BRANO DA LEGGERE —
La
prima pagina del quotidiano di Largo Fochetti, cioè La
Repubblica (Rep.), ieri 16 dicembre si apriva con "Ciampi
boccia la Gasparri". Nel sommario si legge: "L’ira
di Berlusconi". Secondo il Corriere della Sera, invece,
Berlusconi avrebbe detto che "non è una tragedia".
Rep. desume l’ira del Cav. da un articolo di Barbara Jerkov che
finge di essersi intrufolata nel salotto del Torrino del Quirinale.
Riporta, infatti, tra virgolette, come se fosse stata presente,
il colloquio tra il presidente Ciampi e il premier Berlusconi:
"Il colloquio che va in scena nel salotto del Torrino è
fra i più tempestosi che si ricordino fra i due presidenti.

COMPITO ASSEGNATO —
Prosegui il brano sul racconto di Repubblica del colloquio tra Ciampi e Berlusconi, ripartendo subito dopo l'ultima frase riportata.

INFORMAZIONI ESTRATTE —
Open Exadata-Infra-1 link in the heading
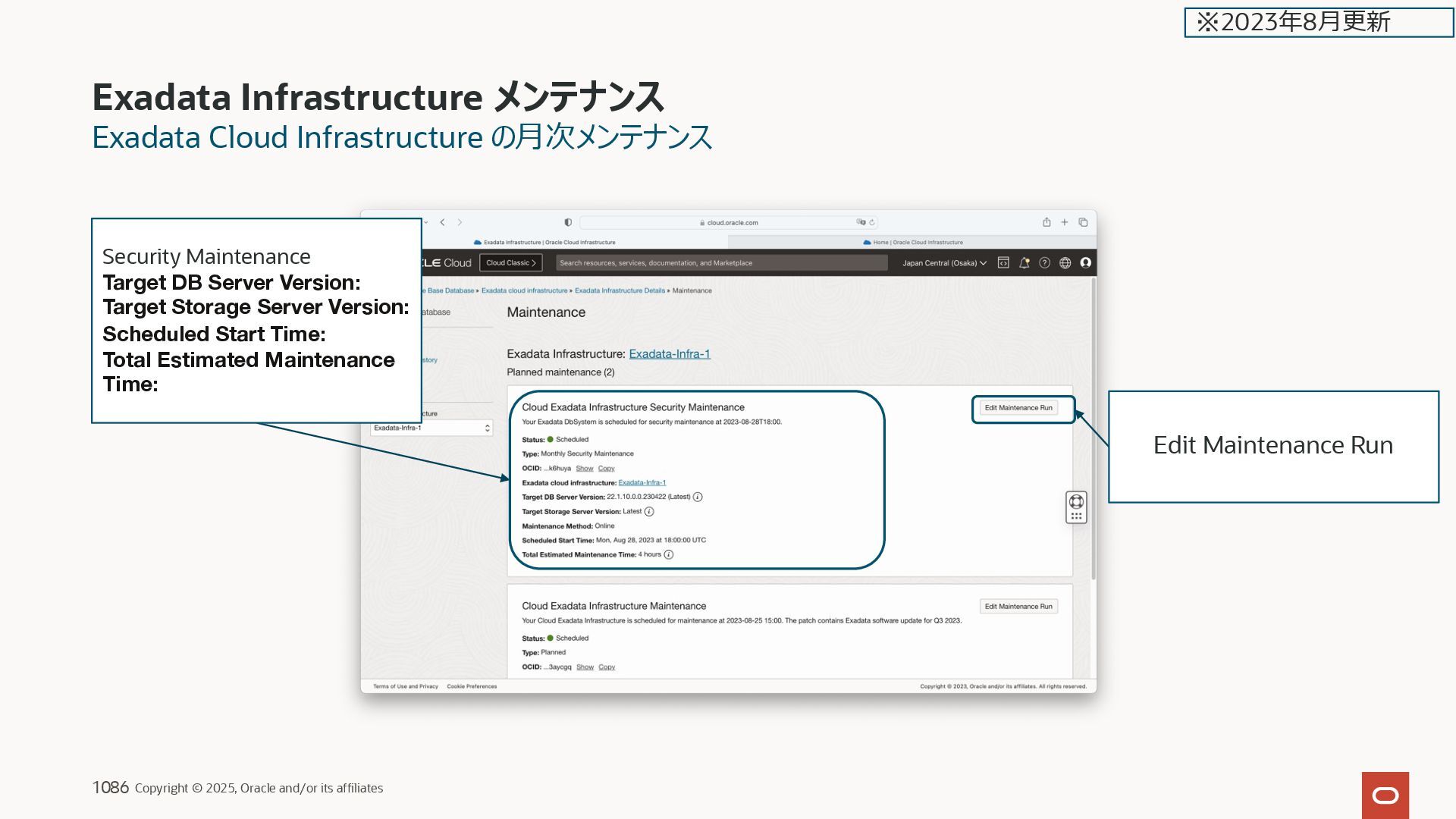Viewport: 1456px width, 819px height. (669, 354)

---

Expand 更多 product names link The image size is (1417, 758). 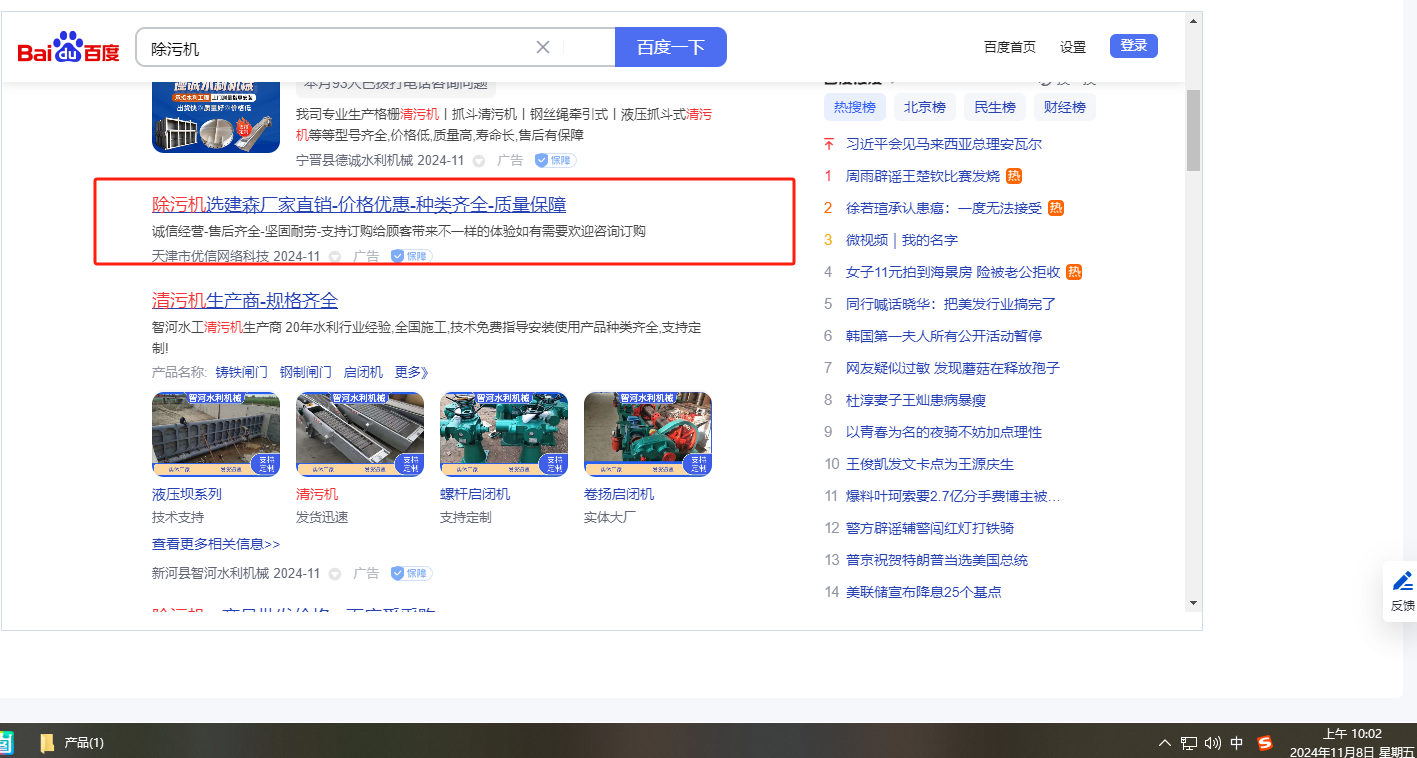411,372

RISPOSTA AL COMPITO —
‘Non posso credere a questa tua decisione’, dice chiaro e tondo
il Cavaliere, ‘sai bene che verrà interpretato come un
rinvio politico contro di me’. ‘Ma no, ma no’, risponde Ciampi,
‘si tratta di un rinvio tecnico, quando l’avrai letto vedrai
che non c’è nessuna personalizzazione del problema’. Berlusconi
insiste in ogni modo, ma il capo dello Stato è irremovibile".
Tra l’altro il colloquio, ammesso che sia andato così,
smentisce l’editoriale di Ezio Mauro, secondo il quale "la
legge dunque non è solo rinviata alle Camere, per un’obiezione
tecnica. E’ bocciata. Poiché introduceva tratti di regime,
abbassando la qualità della nostra democrazia, dobbiamo
dire che la decisione di Ciampi segnala una grave emergenza e
nello stesso tempo conferma che gli sfondamenti berlusconiani
possono trovare un argine nelle regole del nostro sistema".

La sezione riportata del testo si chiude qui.